The last concept that I think best applies to these two distinct areas is new urbanism. The reason these areas are so desirable to live in and enjoy on the weekends is that they are organized around the basic tenements of this concept. Brought into the spotlight by Jane Jacobs, this idea for the organization of urban environments was centered on the idea that we need to return to the old ways of building cities that focuses on mixed-use neighborhoods and the pedestrian as its prime target. San Francisco’s small size and early attention to the importance of public transportation ensured that only upkeep and updates were needed to allow the transportation systems to grow to accommodate the explosion of population. This city is very bike and pedestrian friendly by necessity because it is limited in size by the water that surrounds it on three sides.

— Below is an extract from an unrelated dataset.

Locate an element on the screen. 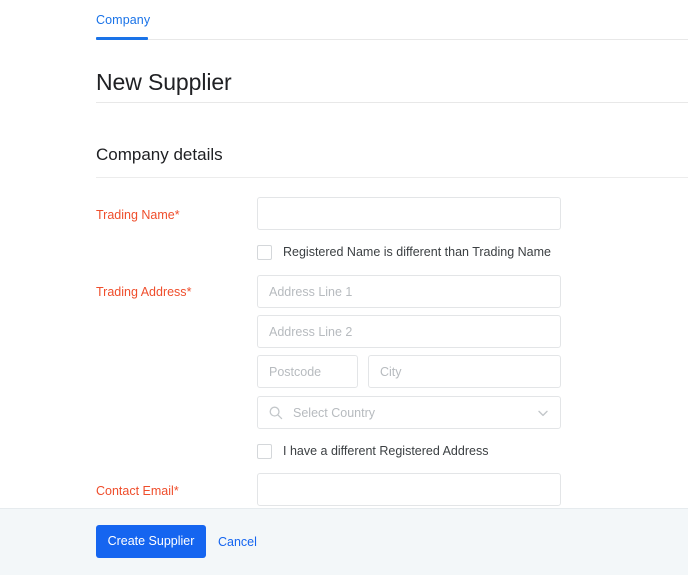 The image size is (688, 575). label-trading-name-text: Trading Name is located at coordinates (136, 215).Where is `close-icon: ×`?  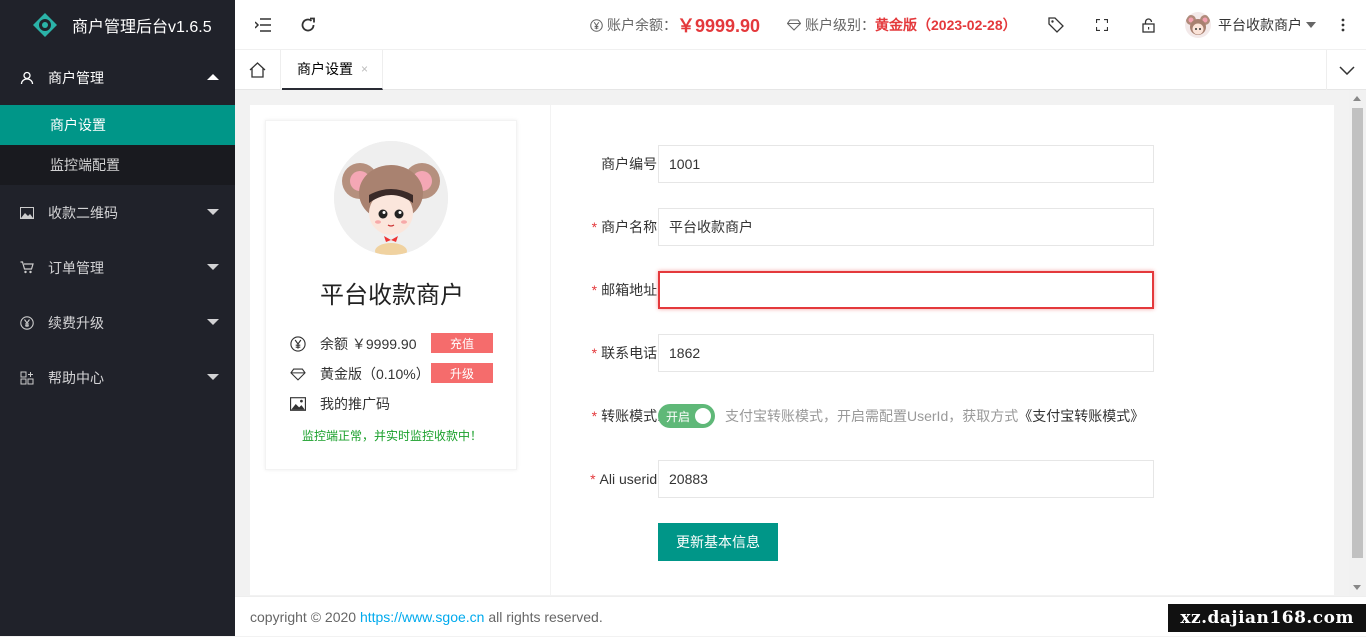 close-icon: × is located at coordinates (364, 69). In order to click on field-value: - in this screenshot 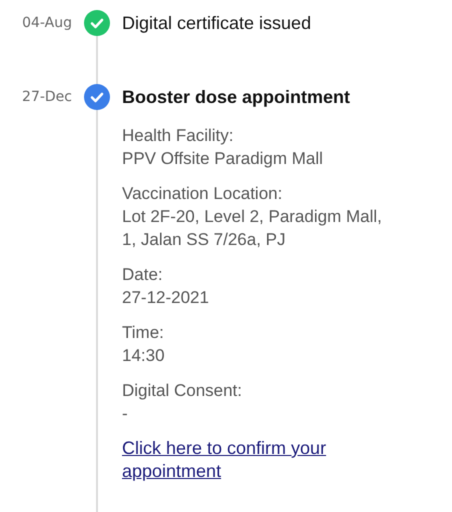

Besides, much of the city was built in the original organizational patters that Jacobs found so fundamental to the health of the urban environment. Today, these ideas are being pushed further in other areas of the city like the Salesforce Transit Center that opens its doors to the public this weekend. It features a pedestrian walkway that is elevated and meanders through a park on the roof of the structure. Below, there is public transportation that exits into the what has become a tech-centered business district. Conclusion After spending some time walking around these neighborhoods observing and talking with the people that frequent these areas, as well as doing some historical research, we were able to make some interesting overall observations and learn more about how people shape the environment and then ultimately shape themselves and their thoughts, interactions, and ideas. I learned that though these areas seem different there is much they have in common. Adequate public transportation, mixed-use buildings, a variety of demographics in terms of age, income, and race make these places interesting and enjoyable to the people they serve.

The degree of community involvement is affected by how these interactions play out, where Union Square is more focused on the global market and appealing to as many people as possible with the stores and entertainment offerings of the area, the Sunset is more community focused with small business, schools, churches, and longtime residents. This research and observations have uncovered some universal truths about what people like about their environment, what is desirable in a neighborhood, and what people tend to avoid. I hope you have learned something from this essay and can begin to look at your own favorite place and begin to determine what it is you like about them, so we can create a more enjoyable urban environment for the future.